The Definitive Guide to Texas Barbecue Brisket – Kelsey Browning

The Definitive Guide to Texas Barbecue Brisket

Since moving to California a year and a half ago, we’ve eaten west coast barbecue a couple of times.

Here’s the gig…Californians get a raw deal about a lot of things. You know, nicknames like “Land of the Fruits and Nuts” and infamous spreads in the National Enquirer. But most Californians are super-nice folks, just like you and me. However, one thing they have no business doing is cooking barbecue.

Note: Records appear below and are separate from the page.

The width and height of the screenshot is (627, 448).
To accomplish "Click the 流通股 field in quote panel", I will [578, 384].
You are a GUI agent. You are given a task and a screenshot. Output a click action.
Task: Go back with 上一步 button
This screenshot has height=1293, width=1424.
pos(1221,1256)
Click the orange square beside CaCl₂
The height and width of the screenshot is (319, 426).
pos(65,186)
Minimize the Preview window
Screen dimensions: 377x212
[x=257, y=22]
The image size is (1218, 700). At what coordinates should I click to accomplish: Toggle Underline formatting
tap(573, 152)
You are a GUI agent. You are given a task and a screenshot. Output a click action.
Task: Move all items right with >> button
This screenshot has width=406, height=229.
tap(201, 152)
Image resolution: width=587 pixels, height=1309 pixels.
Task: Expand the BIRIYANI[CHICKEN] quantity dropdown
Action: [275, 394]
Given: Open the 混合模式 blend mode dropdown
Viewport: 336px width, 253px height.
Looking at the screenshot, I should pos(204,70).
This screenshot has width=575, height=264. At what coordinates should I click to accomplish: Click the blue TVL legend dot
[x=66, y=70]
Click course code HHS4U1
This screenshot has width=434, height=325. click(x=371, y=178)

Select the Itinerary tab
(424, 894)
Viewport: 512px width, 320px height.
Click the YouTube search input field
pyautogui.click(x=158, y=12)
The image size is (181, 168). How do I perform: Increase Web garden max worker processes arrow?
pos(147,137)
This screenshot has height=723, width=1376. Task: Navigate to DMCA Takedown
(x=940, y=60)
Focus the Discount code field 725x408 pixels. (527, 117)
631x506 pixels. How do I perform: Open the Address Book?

Last year, I attended a holiday party at Tech Guy’s office. When I asked about the beef (decent, but not amazing) I was eating, the woman who organized the event informed me she’d discovered the cut—tri-tip—in Texas.

Huh?

I’d never heard of tri-tip until I hit the west coast. Texas brisket and this stuff are not the same cut of meat. They don’t taste the same and don’t have the same texture. Apparently tri-tip is a cut from the bottom sirloin and brisket from the front pectoralis muscle. And by all rights, brisket is a tougher cut of meat than tri-tip. So tri-tip is much yummier, yes?

Photo from: http://www.williamsonhousesauceforums.com

Uh…nuh uh.

To produce a tender barbecue brisket, you have to be a patient cook (or know one). With tri-tip, I hear you can just slap it near a heat source, and it’s good to go.

Californians, y’all just hang onto the tri-tip because we’re doomed if you ever discover the beauty of Texas-cooked brisket. We don’t have room for all y’all’s Mercedes sedans in the Brisket Barn’s parking lot :-).

For those uneducated in the ways of Texas barbecue, here’s the perfect menu for a tasty meal: A chopped brisket sandwich, some mustard potato salad, fried okra, pickles, white bread, spicy tomato-based bbq sauce, peach cobbler and a cold Shiner beer.

Is it lunchtime yet?

Today is Girl Scout Day. I don’t know about you, but I plan to celebrate by munching on a couple of Thin Mints stashed in my freezer. Are you a Thin Mints or a Samoa lover? 

Can you believe these innocent looking little gals hustle over 200 million boxes of cookies each year?